'''

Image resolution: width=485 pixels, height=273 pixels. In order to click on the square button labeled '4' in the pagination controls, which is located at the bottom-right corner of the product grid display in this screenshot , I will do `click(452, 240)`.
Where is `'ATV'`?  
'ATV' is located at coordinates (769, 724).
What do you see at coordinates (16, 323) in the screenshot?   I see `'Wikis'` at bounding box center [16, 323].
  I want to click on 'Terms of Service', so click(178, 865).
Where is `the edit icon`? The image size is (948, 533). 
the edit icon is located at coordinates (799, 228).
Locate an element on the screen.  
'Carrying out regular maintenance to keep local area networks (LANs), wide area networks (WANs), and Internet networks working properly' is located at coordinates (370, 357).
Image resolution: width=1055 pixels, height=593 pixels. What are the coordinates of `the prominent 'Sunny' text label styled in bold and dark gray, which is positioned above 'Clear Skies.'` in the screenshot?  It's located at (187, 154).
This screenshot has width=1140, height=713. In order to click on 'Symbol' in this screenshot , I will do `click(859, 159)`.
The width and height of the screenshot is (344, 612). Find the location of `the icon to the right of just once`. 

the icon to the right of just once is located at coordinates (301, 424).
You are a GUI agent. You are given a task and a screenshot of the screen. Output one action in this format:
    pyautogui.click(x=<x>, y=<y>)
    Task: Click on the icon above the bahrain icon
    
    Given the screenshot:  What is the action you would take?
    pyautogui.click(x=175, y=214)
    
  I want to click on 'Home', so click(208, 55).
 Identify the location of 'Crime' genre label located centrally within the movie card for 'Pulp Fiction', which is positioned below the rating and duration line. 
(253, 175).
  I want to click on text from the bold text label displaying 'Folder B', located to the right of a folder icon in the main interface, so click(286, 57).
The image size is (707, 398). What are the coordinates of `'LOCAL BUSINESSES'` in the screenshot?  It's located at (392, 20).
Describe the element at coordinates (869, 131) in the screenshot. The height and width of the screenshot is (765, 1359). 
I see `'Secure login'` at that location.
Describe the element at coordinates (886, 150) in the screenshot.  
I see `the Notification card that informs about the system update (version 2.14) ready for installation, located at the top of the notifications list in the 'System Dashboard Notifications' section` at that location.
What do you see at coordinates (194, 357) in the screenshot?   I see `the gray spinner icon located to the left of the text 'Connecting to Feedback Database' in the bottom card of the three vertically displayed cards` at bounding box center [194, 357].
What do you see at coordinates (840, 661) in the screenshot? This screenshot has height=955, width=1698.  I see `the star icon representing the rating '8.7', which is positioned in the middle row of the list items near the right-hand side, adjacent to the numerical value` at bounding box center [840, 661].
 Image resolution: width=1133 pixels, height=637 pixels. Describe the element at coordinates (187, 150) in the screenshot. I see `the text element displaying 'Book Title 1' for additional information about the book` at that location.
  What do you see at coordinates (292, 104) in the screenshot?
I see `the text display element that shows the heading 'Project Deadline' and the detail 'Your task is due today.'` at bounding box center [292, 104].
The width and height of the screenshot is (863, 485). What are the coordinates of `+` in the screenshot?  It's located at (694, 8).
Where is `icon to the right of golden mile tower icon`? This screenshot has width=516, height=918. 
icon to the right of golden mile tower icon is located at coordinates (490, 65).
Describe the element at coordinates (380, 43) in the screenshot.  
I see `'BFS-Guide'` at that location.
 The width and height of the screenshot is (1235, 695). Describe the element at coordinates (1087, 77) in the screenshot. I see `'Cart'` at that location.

'''

Task: Pick out every line of the material above that contains the word "just", treating uppercase and lowercase as different.

Solution to this exercise:
The width and height of the screenshot is (344, 612). Find the location of `the icon to the right of just once`. 
the icon to the right of just once is located at coordinates (301, 424).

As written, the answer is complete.